[任务说明] 将下面的全部记录逐行原样抄录下来。

== 数据摘录 ==

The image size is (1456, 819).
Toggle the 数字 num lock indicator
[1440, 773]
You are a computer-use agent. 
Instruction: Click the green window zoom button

===

[练习解答]
The image size is (1456, 819).
Toggle the 数字 num lock indicator
[1440, 773]
You are a computer-use agent. 
Instruction: Click the green window zoom button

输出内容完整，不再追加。